*** DATASET

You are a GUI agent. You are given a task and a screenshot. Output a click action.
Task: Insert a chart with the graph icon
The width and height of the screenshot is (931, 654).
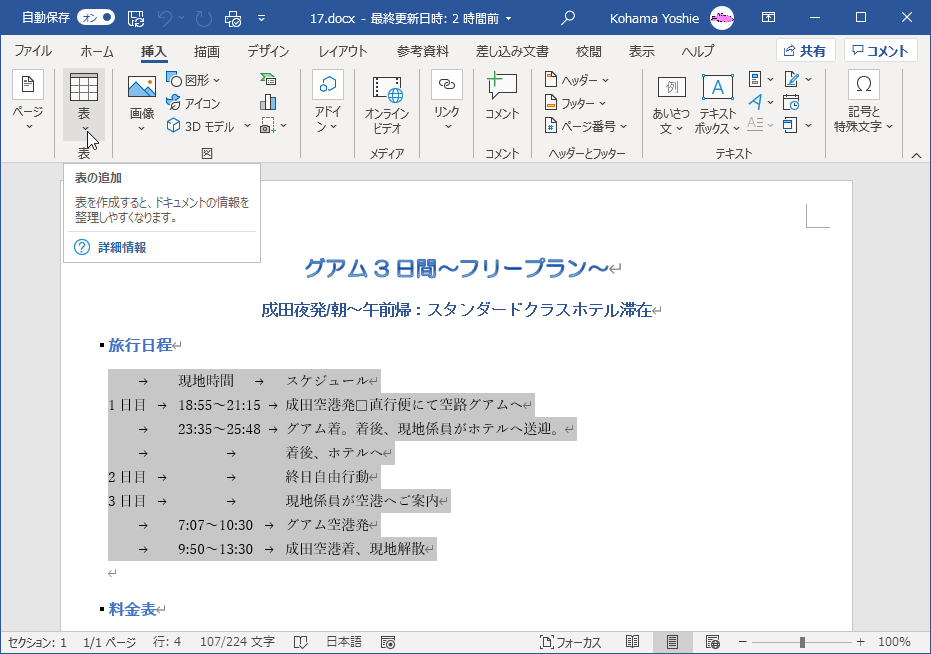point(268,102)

******
*** DATASET

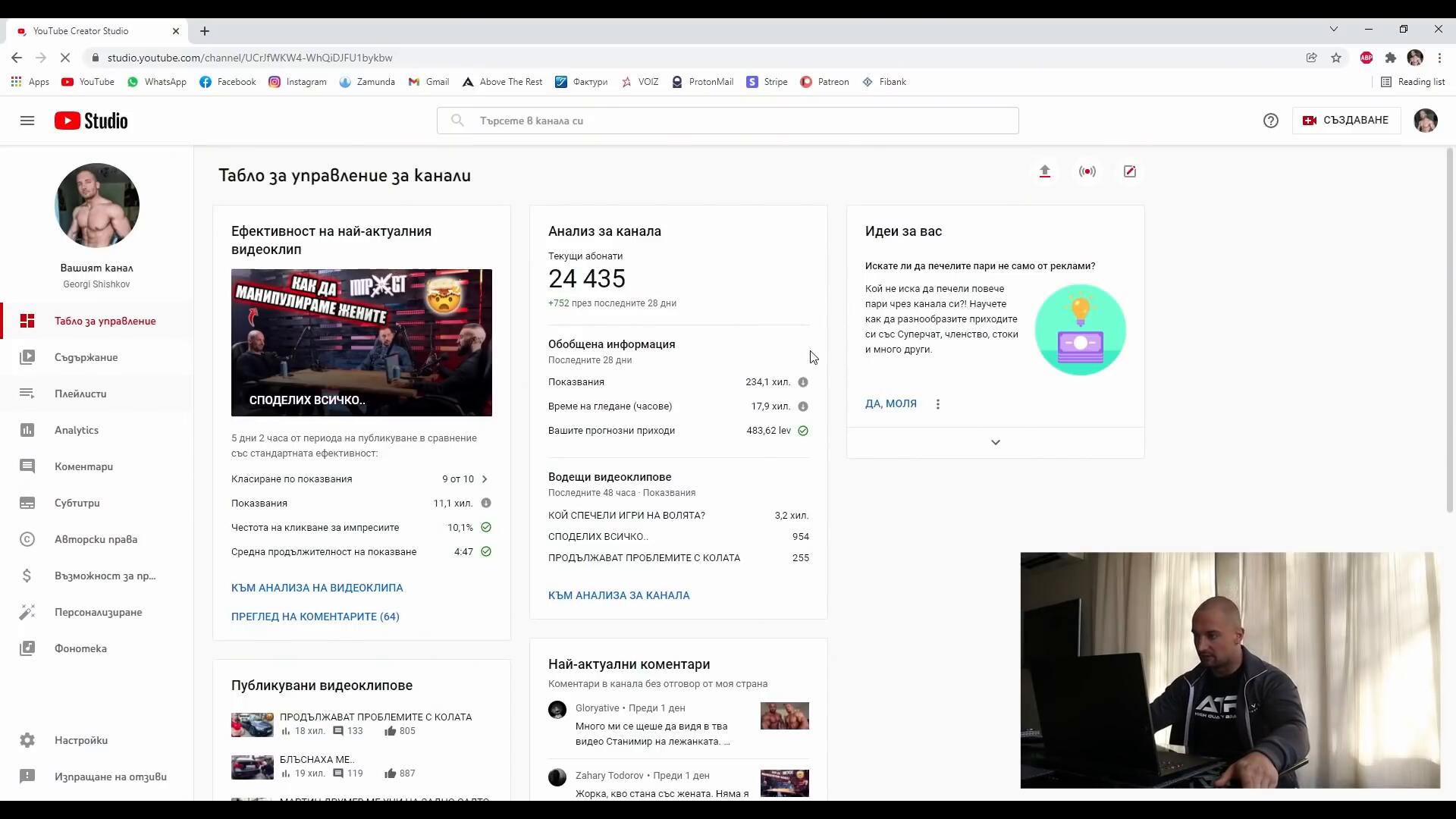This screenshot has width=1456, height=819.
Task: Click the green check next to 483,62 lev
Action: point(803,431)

******
*** DATASET

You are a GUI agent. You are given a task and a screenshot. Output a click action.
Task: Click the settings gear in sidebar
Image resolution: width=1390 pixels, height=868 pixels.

******

STATED PROBLEM: Starting at the line that has "This screenshot has width=1456, height=819." and stopping after the line that has "Action: point(803,431)", write those lines out again with "green check" changed to "red check" and nothing else altered. Leave the pictures out.

SOLUTION TO THIS TASK:
This screenshot has width=1456, height=819.
Task: Click the red check next to 483,62 lev
Action: point(803,431)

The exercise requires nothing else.